--- EXERCISE INSTRUCTIONS ---
Copy out every line of the records below without changing anything.

Element and text position data
....
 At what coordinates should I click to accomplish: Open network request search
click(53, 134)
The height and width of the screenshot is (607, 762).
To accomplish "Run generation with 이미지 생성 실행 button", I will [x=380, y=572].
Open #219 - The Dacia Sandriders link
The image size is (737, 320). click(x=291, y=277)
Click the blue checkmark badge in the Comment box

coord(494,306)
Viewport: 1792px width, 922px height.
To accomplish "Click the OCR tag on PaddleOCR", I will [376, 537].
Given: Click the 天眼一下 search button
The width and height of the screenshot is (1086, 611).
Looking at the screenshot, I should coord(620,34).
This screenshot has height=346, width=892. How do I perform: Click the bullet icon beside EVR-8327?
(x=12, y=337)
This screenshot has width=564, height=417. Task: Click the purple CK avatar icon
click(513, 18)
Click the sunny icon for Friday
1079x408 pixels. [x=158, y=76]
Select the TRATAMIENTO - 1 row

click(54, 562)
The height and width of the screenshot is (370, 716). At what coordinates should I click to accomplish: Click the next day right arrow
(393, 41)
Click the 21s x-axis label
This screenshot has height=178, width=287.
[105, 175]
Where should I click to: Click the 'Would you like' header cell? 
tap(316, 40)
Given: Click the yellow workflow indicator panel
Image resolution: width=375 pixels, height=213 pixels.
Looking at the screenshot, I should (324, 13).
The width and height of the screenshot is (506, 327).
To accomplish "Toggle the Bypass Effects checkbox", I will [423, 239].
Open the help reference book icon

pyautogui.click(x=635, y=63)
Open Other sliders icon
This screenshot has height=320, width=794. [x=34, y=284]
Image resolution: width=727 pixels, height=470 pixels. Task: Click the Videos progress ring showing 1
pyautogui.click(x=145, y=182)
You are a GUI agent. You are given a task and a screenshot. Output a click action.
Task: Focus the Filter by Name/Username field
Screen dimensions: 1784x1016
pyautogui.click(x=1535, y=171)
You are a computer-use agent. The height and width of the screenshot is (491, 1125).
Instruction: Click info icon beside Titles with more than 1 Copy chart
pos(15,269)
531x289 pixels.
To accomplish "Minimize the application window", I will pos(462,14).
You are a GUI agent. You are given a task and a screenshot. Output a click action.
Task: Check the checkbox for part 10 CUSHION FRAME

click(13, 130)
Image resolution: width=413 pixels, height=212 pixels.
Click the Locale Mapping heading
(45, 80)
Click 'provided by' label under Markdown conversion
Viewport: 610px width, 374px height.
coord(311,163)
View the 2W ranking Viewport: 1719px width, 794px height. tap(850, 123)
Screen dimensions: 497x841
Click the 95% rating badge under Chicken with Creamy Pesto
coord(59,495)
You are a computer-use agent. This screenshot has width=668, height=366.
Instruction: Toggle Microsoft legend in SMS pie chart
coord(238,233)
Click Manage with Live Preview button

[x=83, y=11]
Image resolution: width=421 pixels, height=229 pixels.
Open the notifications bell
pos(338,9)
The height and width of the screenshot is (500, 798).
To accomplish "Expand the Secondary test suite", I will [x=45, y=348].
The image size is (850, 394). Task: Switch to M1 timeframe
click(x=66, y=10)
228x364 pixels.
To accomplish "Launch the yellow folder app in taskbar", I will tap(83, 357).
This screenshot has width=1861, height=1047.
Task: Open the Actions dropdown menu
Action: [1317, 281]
....
--- ANSWER TO THE EXERCISE ---
 At what coordinates should I click to accomplish: Open network request search
click(53, 134)
The height and width of the screenshot is (607, 762).
To accomplish "Run generation with 이미지 생성 실행 button", I will [x=380, y=572].
Open #219 - The Dacia Sandriders link
The image size is (737, 320). click(x=291, y=277)
Click the blue checkmark badge in the Comment box

coord(494,306)
Viewport: 1792px width, 922px height.
To accomplish "Click the OCR tag on PaddleOCR", I will [376, 537].
Given: Click the 天眼一下 search button
The width and height of the screenshot is (1086, 611).
Looking at the screenshot, I should coord(620,34).
This screenshot has height=346, width=892. How do I perform: Click the bullet icon beside EVR-8327?
(x=12, y=337)
This screenshot has width=564, height=417. Task: Click the purple CK avatar icon
click(513, 18)
Click the sunny icon for Friday
1079x408 pixels. [x=158, y=76]
Select the TRATAMIENTO - 1 row

click(54, 562)
The height and width of the screenshot is (370, 716). At what coordinates should I click to accomplish: Click the next day right arrow
(393, 41)
Click the 21s x-axis label
This screenshot has height=178, width=287.
[105, 175]
Where should I click to: Click the 'Would you like' header cell? 
tap(316, 40)
Given: Click the yellow workflow indicator panel
Image resolution: width=375 pixels, height=213 pixels.
Looking at the screenshot, I should (324, 13).
The width and height of the screenshot is (506, 327).
To accomplish "Toggle the Bypass Effects checkbox", I will [423, 239].
Open the help reference book icon

pyautogui.click(x=635, y=63)
Open Other sliders icon
This screenshot has height=320, width=794. [x=34, y=284]
Image resolution: width=727 pixels, height=470 pixels. Task: Click the Videos progress ring showing 1
pyautogui.click(x=145, y=182)
You are a GUI agent. You are given a task and a screenshot. Output a click action.
Task: Focus the Filter by Name/Username field
Screen dimensions: 1784x1016
pyautogui.click(x=1535, y=171)
You are a computer-use agent. The height and width of the screenshot is (491, 1125).
Instruction: Click info icon beside Titles with more than 1 Copy chart
pos(15,269)
531x289 pixels.
To accomplish "Minimize the application window", I will pos(462,14).
You are a GUI agent. You are given a task and a screenshot. Output a click action.
Task: Check the checkbox for part 10 CUSHION FRAME

click(13, 130)
Image resolution: width=413 pixels, height=212 pixels.
Click the Locale Mapping heading
(45, 80)
Click 'provided by' label under Markdown conversion
Viewport: 610px width, 374px height.
coord(311,163)
View the 2W ranking Viewport: 1719px width, 794px height. tap(850, 123)
Screen dimensions: 497x841
Click the 95% rating badge under Chicken with Creamy Pesto
coord(59,495)
You are a computer-use agent. This screenshot has width=668, height=366.
Instruction: Toggle Microsoft legend in SMS pie chart
coord(238,233)
Click Manage with Live Preview button

[x=83, y=11]
Image resolution: width=421 pixels, height=229 pixels.
Open the notifications bell
pos(338,9)
The height and width of the screenshot is (500, 798).
To accomplish "Expand the Secondary test suite", I will [x=45, y=348].
The image size is (850, 394). Task: Switch to M1 timeframe
click(x=66, y=10)
228x364 pixels.
To accomplish "Launch the yellow folder app in taskbar", I will tap(83, 357).
This screenshot has width=1861, height=1047.
Task: Open the Actions dropdown menu
Action: [1317, 281]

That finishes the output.